Continuing in a sermon audio series through the 1689 London Baptist Confession, chapter 8 in the confession includes a good study of Christ as our Mediator: our Prophet, Priest and King. The following comes from the introductory message in this mini-series on Christology (number 74) in the full 1689 series, and the introductory message brings out many interesting points.

Christ is the Last Adam. Thus, the First Adam was also, at least in some sense, a prophet, priest, and king – and would have continued in that state if he had been confirmed. Though Adam may not have consciously realized his three roles, Adam’s three roles are implicitly taught.

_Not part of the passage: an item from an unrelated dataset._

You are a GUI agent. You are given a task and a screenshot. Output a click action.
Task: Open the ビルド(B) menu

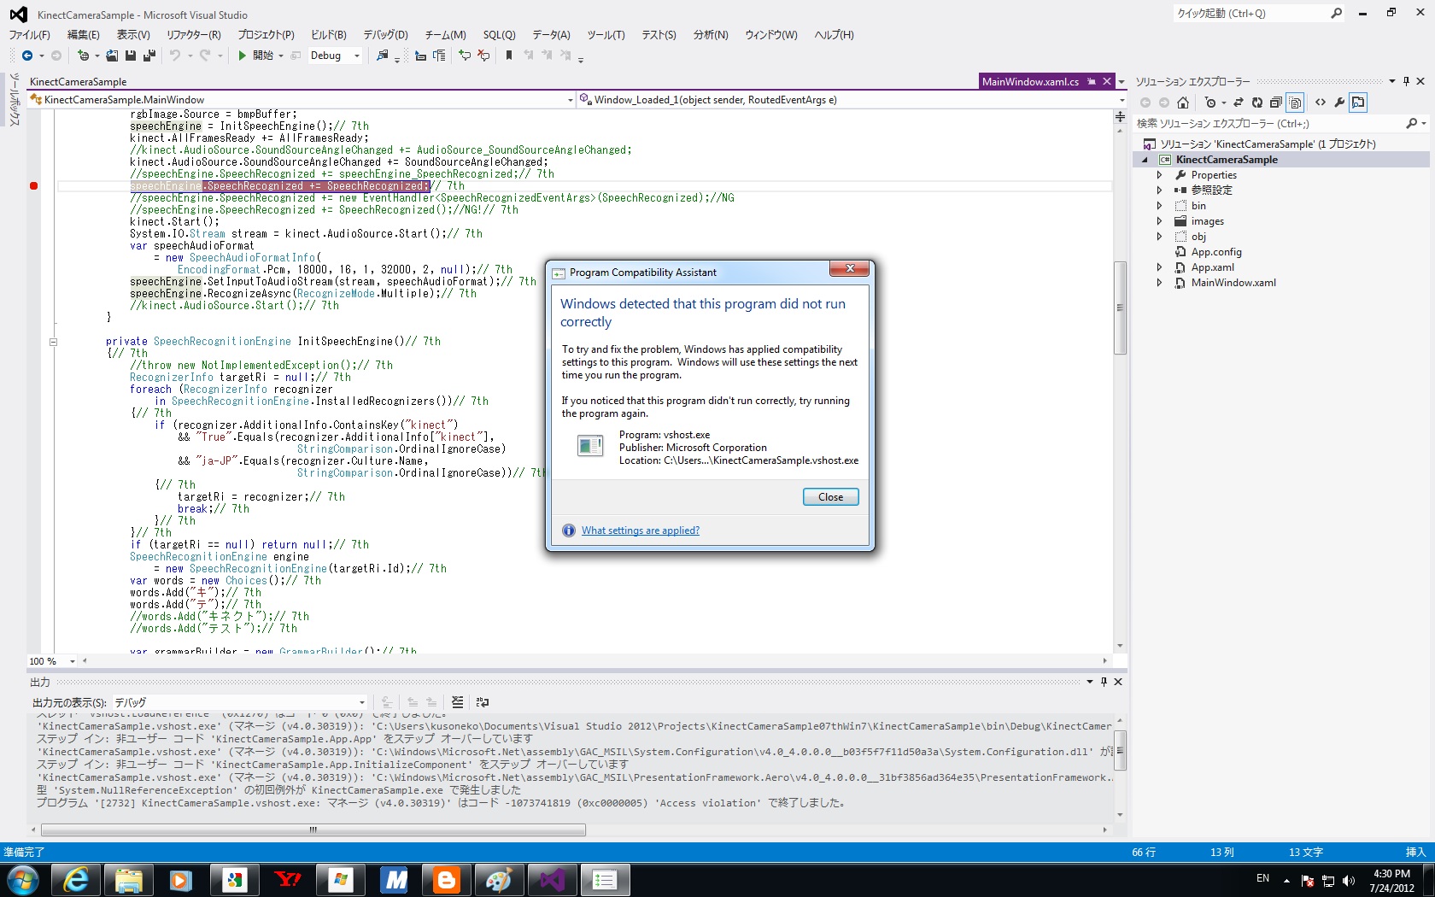[328, 35]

  • Adam as a prophet, had true knowledge; he accurately reflected God in his thoughts, words and deeds, thought God’s thoughts after Him, and acted as a representative of God, reflecting God and His truth.
  • Adam as a priest offered sacrifices of praise and service, in complete communion with God, and represented a people. No mediator was then needed (before the fall), and Adam could approach God on behalf of himself and others.
  • Adam as a king: he had been given dominion over the lower-creation (the Garden of Eden), and ruled according to correct knowledge.

The Last Adam, Christ:

  • Our Prophet: we come to Him and learn from Him, we study His word, and hear it proclaimed in sermons.
  • Our Priest: daily we confess our sins to Him as we continue in fellowship with Him
  • Our King: the basic understanding of Lordship Salvation, that we obey Him

A right relationship to God includes observing all three of Christ’s offices.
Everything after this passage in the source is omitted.